Hillman's own company, Hillco Heating and Air Conditioning, is going to adopt the traffic island between Wendy's Restaurant and Gervais Ford on the Carlton Circle rotary. "That little walkway is all grass -- or weeds, depending on how you want to look at it," said Hillman.
Hillman said J&S Business products have indicated they wish to stay aboard and shepherd their island again next year. "They went down and spread some mulch and planted some shrubs. It looks 1,000 times better," said Hillman. "They've had people come into their store on Main Street and say thank you."
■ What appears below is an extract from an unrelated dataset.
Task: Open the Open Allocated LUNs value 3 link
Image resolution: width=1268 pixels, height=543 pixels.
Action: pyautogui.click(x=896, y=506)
"One of the reasons I ran for selectmen is to do stuff like this. Folks say 'You're gung-ho," said Hillman. "But sometimes all it takes is to ask the question. That's what it took for the rotary. Sometimes you don't ask because you say 'Eh, it's not going to happen.' Little subtle changes make a huge difference."
Hillman said after he was elected in April, he received a congratulatory letter from Middlesex County Sheriff Peter Koutoujian. In the letter, Hillman said Koutoujian listed services that could be performed by low-risk, supervised Middlesex County House of Correction inmates.
Hillman said he talked to DPW Superintendent Mark Wetzel, Highway Foreman Doug Jasperson and Town Administrator Robert Pontbriand and filled out the necessary paperwork. In return for coffee and doughnuts in the morning and lunch at noon, the inmates have already cleared some brush and debris along the Nashua River Rail Trail downtown and were hard at work on the East Main Street island's brush.
"We've got them for two and a half weeks," said Hillman last week. Other tasks planned include clearing stored materials at the wastewater treatment plant, painting and litter cleanup.
Hillman said the assistance from the inmates has been swift and cost effective. "We sat down and made a list. We didn't know it would happen so fast, but it's been fantastic."